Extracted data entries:
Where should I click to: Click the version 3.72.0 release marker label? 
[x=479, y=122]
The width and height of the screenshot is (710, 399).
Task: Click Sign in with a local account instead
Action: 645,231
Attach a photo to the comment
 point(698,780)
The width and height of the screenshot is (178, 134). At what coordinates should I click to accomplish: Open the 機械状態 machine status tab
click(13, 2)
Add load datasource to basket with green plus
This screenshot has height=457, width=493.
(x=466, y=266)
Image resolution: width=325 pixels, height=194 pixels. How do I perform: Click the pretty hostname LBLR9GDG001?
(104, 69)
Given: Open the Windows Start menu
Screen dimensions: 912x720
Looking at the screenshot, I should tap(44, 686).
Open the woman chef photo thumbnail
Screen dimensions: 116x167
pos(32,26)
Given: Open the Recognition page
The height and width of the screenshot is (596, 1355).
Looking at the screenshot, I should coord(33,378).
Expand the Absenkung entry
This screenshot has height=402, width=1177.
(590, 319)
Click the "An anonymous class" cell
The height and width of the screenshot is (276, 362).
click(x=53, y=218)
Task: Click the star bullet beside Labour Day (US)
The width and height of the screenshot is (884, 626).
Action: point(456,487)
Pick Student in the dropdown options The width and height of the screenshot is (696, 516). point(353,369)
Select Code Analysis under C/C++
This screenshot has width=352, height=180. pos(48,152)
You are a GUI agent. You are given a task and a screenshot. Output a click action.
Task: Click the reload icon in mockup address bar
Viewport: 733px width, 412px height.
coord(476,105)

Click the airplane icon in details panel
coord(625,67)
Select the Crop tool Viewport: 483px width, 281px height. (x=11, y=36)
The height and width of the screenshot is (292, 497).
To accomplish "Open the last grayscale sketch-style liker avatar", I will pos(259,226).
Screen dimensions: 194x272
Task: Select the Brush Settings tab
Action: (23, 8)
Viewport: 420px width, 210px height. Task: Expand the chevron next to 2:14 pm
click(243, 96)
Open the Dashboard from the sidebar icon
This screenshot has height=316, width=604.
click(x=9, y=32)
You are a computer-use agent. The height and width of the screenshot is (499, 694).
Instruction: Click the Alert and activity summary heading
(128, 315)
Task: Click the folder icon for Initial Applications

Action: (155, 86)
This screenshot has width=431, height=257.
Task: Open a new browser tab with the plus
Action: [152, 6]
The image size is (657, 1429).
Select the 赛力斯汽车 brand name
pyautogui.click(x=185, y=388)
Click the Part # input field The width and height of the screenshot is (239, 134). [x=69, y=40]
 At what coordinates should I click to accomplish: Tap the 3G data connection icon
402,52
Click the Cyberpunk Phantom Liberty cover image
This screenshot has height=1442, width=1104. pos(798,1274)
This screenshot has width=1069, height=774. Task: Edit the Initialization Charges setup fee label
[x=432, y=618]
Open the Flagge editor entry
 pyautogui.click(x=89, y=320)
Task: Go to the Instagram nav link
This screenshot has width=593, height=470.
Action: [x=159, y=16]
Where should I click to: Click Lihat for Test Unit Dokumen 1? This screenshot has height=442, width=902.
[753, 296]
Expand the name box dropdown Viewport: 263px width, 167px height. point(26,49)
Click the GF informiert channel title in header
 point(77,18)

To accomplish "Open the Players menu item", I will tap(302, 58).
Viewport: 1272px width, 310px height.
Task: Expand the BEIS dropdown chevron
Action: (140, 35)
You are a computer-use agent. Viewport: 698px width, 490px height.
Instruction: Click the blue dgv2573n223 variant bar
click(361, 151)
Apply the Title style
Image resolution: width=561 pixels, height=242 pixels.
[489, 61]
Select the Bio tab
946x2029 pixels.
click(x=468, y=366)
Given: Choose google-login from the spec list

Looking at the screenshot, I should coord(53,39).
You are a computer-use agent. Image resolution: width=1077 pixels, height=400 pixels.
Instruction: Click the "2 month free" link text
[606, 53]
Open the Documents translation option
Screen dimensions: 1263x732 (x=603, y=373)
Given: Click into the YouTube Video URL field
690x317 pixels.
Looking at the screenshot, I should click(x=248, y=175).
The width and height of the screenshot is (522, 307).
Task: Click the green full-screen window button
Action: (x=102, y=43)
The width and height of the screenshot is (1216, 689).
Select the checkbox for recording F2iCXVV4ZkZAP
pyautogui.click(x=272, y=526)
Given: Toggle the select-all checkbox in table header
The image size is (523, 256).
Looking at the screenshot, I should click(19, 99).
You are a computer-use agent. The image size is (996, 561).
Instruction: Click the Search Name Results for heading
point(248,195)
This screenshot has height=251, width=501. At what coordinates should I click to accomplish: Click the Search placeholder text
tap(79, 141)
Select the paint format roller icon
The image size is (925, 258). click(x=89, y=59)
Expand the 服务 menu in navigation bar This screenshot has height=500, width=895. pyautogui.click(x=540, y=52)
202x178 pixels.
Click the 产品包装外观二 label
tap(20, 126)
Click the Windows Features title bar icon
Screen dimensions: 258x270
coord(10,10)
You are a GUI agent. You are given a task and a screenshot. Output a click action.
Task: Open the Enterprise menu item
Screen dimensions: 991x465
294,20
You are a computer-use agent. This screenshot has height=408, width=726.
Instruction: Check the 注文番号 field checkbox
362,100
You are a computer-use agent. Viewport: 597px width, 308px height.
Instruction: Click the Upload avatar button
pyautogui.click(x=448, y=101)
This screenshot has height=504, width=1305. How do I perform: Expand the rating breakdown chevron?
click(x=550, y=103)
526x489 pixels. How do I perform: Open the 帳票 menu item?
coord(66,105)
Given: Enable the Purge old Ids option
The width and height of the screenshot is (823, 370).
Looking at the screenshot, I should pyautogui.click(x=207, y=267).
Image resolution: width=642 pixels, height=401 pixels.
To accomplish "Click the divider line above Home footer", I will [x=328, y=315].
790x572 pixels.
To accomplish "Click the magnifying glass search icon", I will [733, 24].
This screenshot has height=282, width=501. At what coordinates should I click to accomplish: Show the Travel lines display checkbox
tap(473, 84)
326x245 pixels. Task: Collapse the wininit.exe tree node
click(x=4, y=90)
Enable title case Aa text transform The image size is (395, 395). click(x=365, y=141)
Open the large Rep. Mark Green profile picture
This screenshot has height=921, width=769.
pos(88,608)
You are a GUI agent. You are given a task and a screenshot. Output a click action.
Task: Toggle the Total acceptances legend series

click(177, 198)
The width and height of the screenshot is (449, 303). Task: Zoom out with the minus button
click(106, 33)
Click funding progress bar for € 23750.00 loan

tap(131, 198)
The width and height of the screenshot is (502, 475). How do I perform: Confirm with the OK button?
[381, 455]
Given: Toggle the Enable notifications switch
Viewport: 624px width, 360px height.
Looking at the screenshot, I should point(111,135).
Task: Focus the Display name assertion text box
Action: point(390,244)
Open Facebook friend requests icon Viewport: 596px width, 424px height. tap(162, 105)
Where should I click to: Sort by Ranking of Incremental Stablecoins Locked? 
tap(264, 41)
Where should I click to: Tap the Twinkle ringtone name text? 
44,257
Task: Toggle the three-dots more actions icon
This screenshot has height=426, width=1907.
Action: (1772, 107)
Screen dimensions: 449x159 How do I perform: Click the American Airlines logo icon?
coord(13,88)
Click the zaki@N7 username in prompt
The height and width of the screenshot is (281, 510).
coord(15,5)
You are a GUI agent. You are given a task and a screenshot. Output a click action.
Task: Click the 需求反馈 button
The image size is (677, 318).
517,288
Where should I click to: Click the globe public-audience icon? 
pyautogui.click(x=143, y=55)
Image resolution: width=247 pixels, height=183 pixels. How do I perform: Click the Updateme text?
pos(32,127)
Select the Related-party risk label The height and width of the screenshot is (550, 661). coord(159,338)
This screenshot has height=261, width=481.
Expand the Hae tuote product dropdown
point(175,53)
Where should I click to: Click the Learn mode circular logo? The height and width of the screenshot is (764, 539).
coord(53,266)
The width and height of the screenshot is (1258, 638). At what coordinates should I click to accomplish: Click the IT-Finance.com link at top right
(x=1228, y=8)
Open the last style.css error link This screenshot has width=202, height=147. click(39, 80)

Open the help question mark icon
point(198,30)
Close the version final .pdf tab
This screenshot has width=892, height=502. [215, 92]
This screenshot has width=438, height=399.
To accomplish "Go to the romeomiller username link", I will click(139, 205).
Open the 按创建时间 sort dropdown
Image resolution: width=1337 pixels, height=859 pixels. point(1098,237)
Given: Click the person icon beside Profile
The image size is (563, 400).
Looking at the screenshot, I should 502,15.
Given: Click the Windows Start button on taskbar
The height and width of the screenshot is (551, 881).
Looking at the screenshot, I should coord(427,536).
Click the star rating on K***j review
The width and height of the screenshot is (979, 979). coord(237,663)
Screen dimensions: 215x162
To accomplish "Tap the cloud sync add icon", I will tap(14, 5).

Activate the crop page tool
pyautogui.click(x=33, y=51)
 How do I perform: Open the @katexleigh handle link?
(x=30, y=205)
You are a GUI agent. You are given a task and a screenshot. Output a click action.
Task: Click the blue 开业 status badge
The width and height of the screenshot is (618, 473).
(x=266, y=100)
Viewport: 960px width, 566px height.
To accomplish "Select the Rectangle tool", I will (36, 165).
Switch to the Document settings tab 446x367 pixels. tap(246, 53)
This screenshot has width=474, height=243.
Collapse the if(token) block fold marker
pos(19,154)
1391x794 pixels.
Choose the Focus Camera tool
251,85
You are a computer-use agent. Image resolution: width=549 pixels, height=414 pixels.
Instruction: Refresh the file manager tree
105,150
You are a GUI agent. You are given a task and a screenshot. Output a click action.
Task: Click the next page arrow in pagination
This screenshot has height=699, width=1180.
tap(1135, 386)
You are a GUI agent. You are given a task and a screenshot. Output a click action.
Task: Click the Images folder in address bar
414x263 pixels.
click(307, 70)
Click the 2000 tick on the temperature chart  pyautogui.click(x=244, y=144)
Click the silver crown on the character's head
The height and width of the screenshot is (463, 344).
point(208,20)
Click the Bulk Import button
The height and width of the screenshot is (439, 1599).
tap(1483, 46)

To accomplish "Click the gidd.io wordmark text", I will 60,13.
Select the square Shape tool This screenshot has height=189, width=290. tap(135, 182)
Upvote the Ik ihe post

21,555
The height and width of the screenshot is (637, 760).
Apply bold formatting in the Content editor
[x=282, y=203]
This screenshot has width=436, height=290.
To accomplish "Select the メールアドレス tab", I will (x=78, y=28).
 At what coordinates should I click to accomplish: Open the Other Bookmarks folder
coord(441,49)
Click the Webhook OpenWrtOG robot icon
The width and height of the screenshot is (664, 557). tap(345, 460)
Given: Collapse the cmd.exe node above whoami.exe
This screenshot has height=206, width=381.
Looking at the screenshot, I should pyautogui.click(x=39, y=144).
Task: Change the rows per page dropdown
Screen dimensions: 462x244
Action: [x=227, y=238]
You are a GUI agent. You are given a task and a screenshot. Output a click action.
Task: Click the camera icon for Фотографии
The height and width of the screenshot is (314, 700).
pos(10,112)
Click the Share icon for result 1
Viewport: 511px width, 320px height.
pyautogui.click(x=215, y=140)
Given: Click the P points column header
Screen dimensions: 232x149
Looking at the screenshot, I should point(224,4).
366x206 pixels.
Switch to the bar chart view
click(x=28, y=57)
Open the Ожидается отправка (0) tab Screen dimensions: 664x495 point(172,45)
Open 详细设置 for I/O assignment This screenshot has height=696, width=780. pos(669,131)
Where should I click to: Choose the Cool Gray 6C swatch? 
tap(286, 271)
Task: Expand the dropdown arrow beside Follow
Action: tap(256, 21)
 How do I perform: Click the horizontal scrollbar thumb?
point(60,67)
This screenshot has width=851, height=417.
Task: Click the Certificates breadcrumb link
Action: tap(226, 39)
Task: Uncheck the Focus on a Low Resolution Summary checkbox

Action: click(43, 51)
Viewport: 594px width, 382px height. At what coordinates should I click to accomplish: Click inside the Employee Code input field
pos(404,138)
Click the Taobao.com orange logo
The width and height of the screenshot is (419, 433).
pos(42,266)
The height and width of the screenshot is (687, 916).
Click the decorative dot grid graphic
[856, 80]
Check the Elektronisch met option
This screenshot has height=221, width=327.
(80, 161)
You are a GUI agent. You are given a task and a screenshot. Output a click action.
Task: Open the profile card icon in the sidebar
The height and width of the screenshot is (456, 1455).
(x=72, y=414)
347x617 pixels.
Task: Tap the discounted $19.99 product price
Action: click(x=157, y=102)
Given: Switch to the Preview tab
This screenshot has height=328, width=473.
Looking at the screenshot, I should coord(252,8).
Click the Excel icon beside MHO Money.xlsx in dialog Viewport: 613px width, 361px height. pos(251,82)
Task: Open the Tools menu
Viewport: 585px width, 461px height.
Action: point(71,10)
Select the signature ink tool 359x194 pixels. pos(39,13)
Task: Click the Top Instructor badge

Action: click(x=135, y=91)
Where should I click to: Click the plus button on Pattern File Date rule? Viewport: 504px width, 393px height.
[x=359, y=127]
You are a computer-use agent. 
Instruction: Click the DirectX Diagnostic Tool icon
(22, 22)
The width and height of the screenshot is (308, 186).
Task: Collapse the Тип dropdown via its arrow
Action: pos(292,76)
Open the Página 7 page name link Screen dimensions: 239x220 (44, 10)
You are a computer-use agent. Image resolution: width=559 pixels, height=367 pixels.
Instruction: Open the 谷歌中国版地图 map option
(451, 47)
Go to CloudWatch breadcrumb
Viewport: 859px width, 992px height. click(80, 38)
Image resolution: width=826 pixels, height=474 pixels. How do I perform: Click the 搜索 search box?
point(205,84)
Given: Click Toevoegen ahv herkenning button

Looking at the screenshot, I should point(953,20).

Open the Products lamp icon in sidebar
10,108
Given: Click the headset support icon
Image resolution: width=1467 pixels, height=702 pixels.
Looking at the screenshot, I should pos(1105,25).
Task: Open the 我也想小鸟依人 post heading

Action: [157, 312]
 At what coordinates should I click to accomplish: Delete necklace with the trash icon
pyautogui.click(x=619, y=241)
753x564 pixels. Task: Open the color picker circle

Task item:
Copy each line containing the word "above" from the data.

Result of this task:
To accomplish "Click the divider line above Home footer", I will [x=328, y=315].
Given: Collapse the cmd.exe node above whoami.exe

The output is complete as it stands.